Reportajes

José Teruel, una vida sobre patines

  • FOTO: MARGA FERRER

VALÈNCIA. José Teruel pide que la entrevista sea en el polideportivo de La Torre. Pero, después de diez minutos dando tumbos por el barrio, es imposible dar con él. El hombre da varias indicaciones para llegar hasta donde está esperando, en una zona donde todas las calles tienen nombre de castillo. Allí descubrimos que lo que él llama polideportivo es una cancha multifuncional, rodeada por una valla, donde unos pocos chavales echan un partidillo con un balón viejo. Fuera hay un par de mesas de ping-pong que nadie usa y, por los alrededores, van pasando personas que están paseando a sus perros. El otoño ha apagado unos olmos de Siberia. Cae el sol por detrás del parque y, aunque hace buena tarde y el cielo parece incendiado, la humedad empieza a colarse por los huesos.

El hombre lleva una antigua chaqueta de chándal arremangada. José Teruel, que fue patinador de joven, ya tiene 83 años, pero los lleva bien y, un par de días a la semana, aún hace de entrenador con un equipo de niños en Sedaví. Tato, como lo conoce todo el mundo, es un hombre vital, muy jovial y extraordinariamente atento. Un señor de 83 años que no ha perdido el buen humor. Dice que ahora le cuesta ponerse los patines, porque tiene las piernas con algo de quincalla. Una prótesis en una rodilla y varios clavos en la tibia y el peroné. Además se está recuperando de una rotura en el cuádriceps, pero Tato no es uno de esos hombres que a la mínima se arrugue y se encierre en casa a ver concursos en la televisión. Su vida aún tiene un propósito: formar a los niños para que no se pierda la afición por el hockey en València.

Luego, cuando nos despidamos, Tato proclamará que él es «fill de barraca». No había hablado valenciano en toda la tarde pero, en el último momento, se pasa a la lengua vernácula para explicar que su padre tenía en Favara una de esas típicas construcciones valencianas: la barraca de la Tía Marina. Hasta entonces se ha expresado en castellano. Desde el primer momento, cuando ha empezado a lamentarse porque ya no puede patinar.

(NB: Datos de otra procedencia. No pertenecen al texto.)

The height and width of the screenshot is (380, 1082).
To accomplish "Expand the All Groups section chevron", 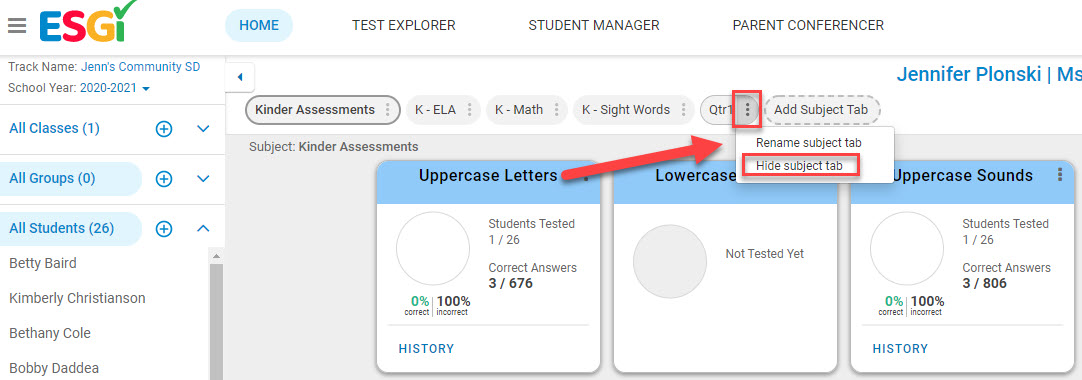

Tato nació en Alfafar pero, muy pronto, sus padres se fueron a vivir a la antigua carretera de Barcelona, al final de la calle Sagunto. «Ahí había un molino de arroz y, en la única finca alta que existía entonces, teníamos una tintorería, la Tintorería París». Muy cerca de allí estaba el colegio Salesianos, donde el chaval estudiaba y donde se aficionó a los patines. Primero lo intentó con el patinaje artístico, pero no prosperó y por eso se pasó al hockey sobre patines y al patinaje de velocidad. Entonces, en los años cincuenta, el hockey no era un deporte tan residual como ahora. Había una afición notable. La selección española era de las mejores del mundo, en una época en la que los éxitos patrios eran mucho más escasos que ahora. Por eso, el hockey tenía una legión de seguidores y se practicaba en el patio de muchos colegios de la ciudad. «El problema es que se ha ido matando el semillero de patinadores, que son los colegios. Porque, hace años, veías que se practicaba en El Pilar, Salesianos, Maristas, Escuelas Pías, Dominicos… Y ahora prácticamente ha desaparecido».